Before making the first cuts through a heavy branch, prevent damage to whatever lies below by making a safety sling.
- Loop a sturdy rope over a higher branch and tie it securely to the branch to be pruned.
- As you cut the successive sections away, a helper holding the rope below can gently lower the newly pruned pieces to the ground.
A good set of trimming tools
A good set of trimming tools includes hand pruners, a pair of loppers and a pruning saw to handle large branches.
- Loppers are suited to jobs too large for shears and too small for saws.
- Manual or power hedge trimmers are also available for shearing dense plants that have smaller leaves and branches.
Curved bypass hand shears
These give the cleanest cut.
- Check to make sure they have a sturdy frame, a spiral-type spring between the handles, replaceable blades and a nonslip grip.

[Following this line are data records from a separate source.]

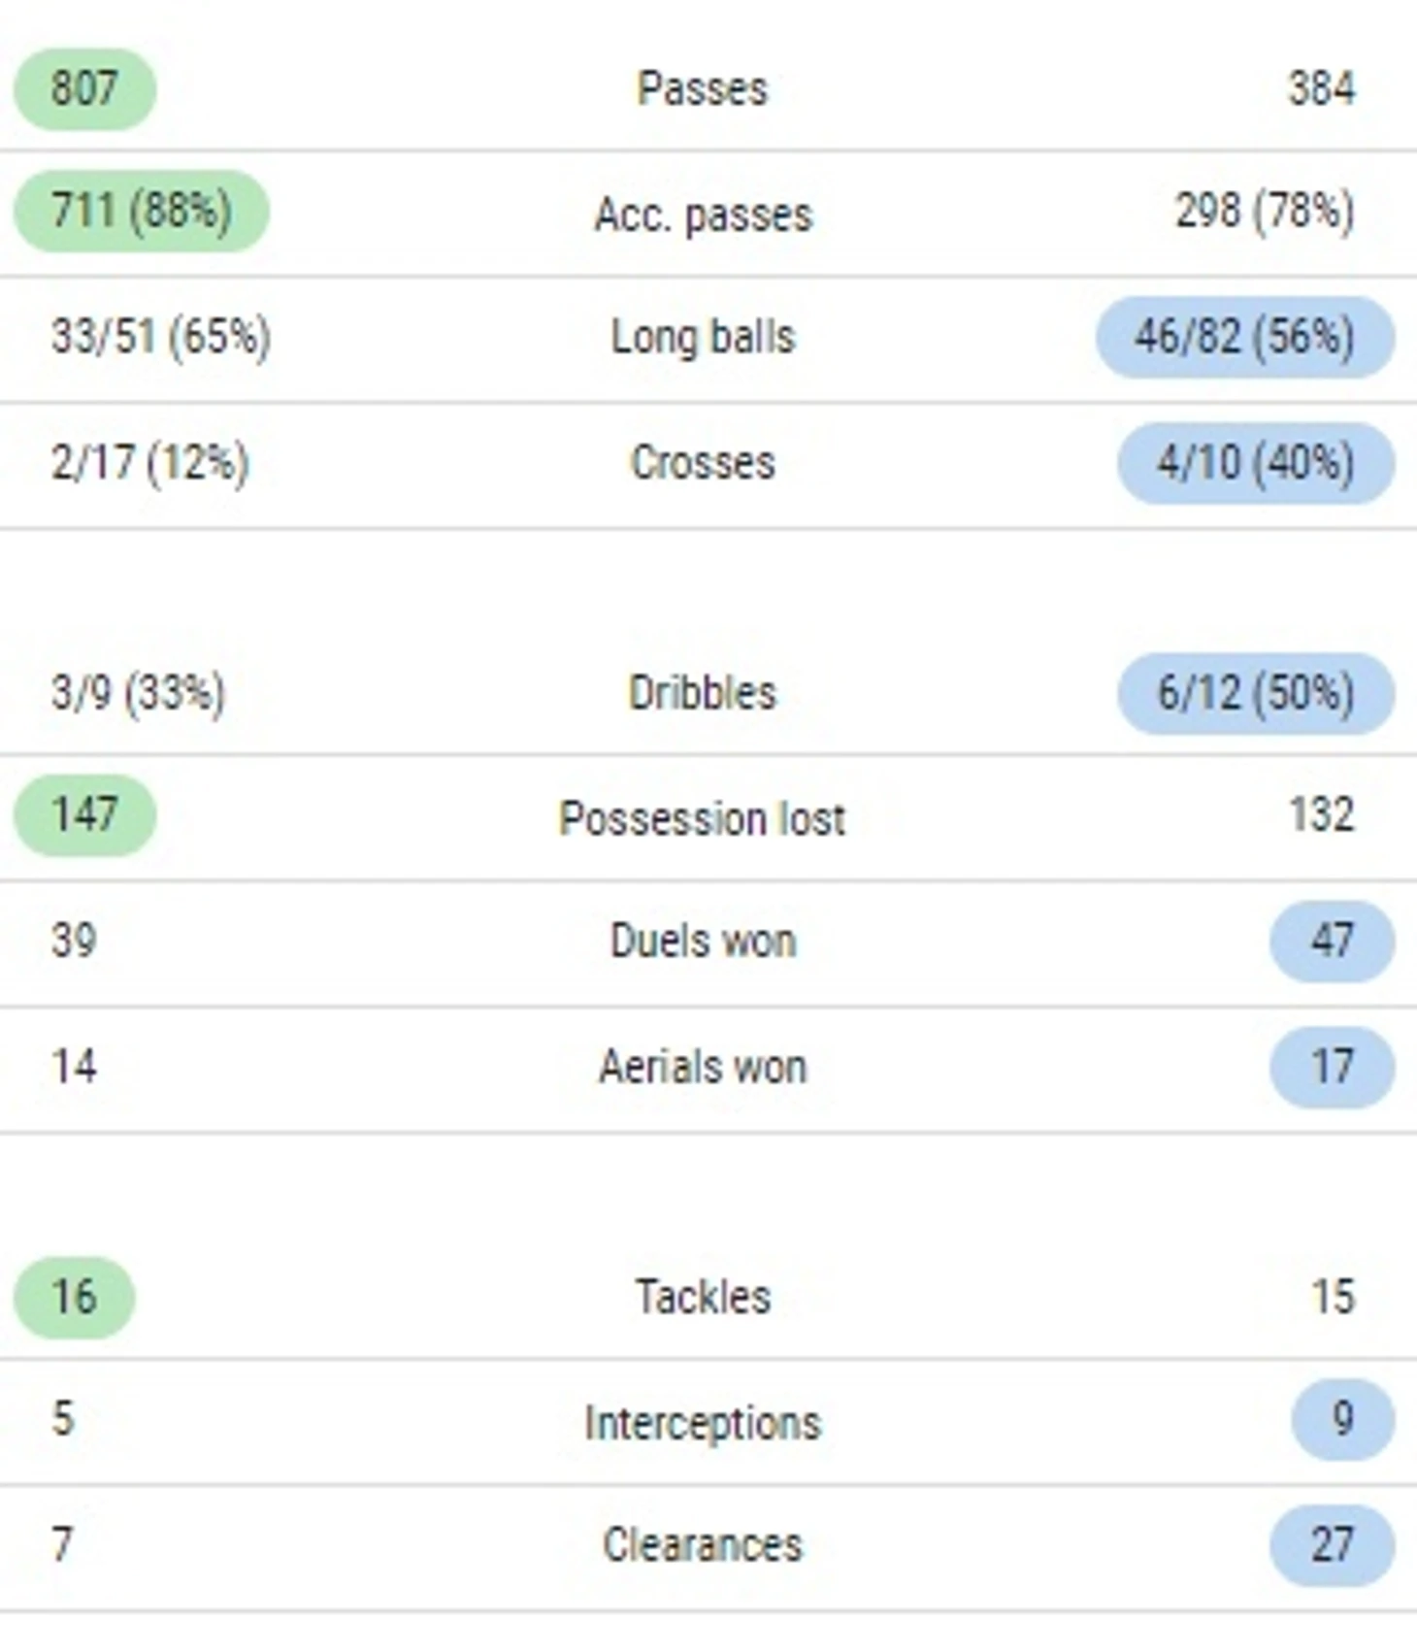Viewport: 1417px width, 1652px height.
Task: Click the Dribbles stat label
Action: tap(703, 693)

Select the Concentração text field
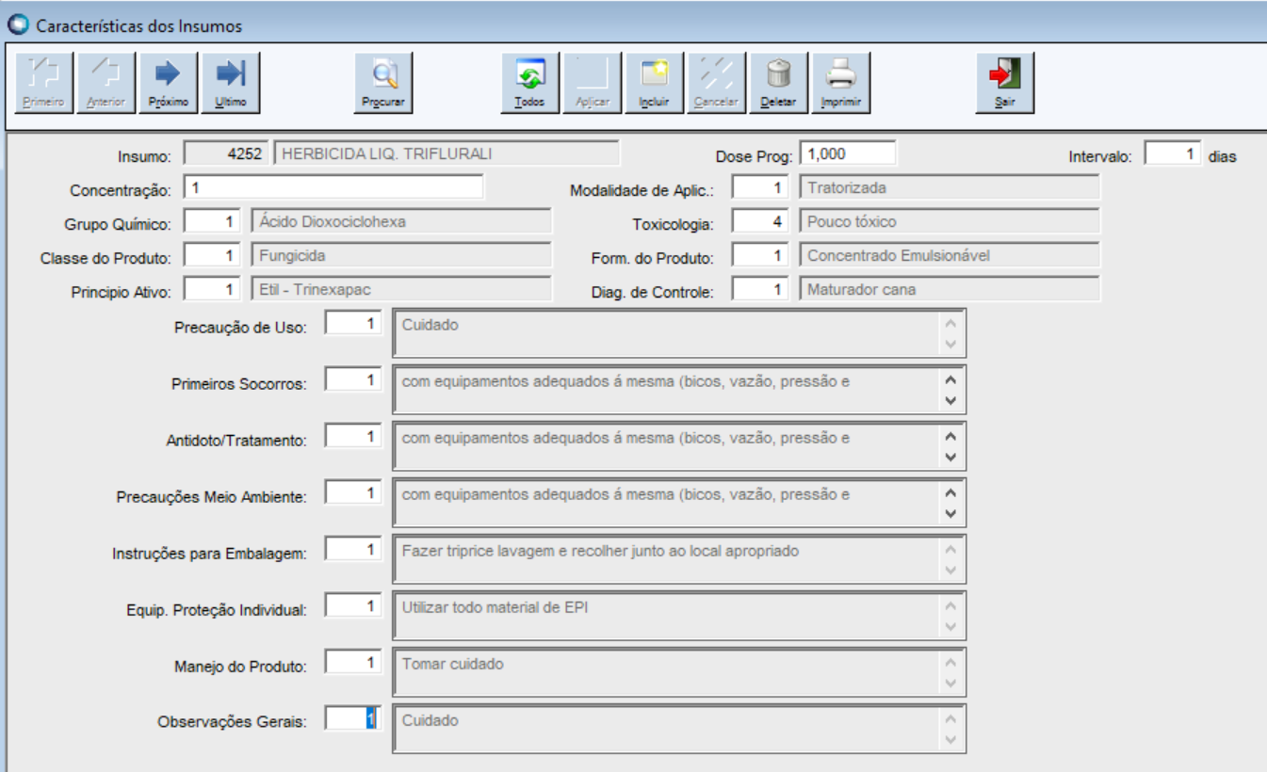pyautogui.click(x=333, y=188)
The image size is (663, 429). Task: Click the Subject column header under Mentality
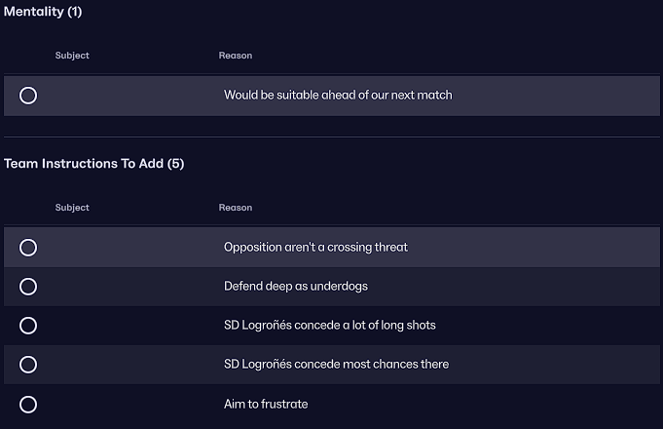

- Those with a thumb-operated lock allow you to put the shears into your pocket between cuts.
- When protected from moisture, a good pair of pruning shears will last for years.
What not to use
Avoid shears with lightweight folded metal frames that are likely to twist under heavy loads.
Those shears with a forged metal blade instead of replaceable blades can be sharpened, but they will become useless if the blade is nicked or chipped.
Anvil shears have a cutting blade that is pushed against a metal sole, or anvil.
- On the plus side, they cost less than bypass shears and are less likely to twist when cutting larger branches.
- On the downside, they can crush the wood as they cut and they leave a stub.
When pruning a branch, hold the shears so the upper blade faces toward the part of the branch that will remain on the plant.
- This way, any damage that might occur will be on the pruned branch instead of the one that’s staying with the plant.
Wear oven mitts for pruning
Oven mitts can come in awfully handy when it comes time to pruning trees, hedges and bushes — particularly those thorny devils, such as holly, firethorn and rose bushes.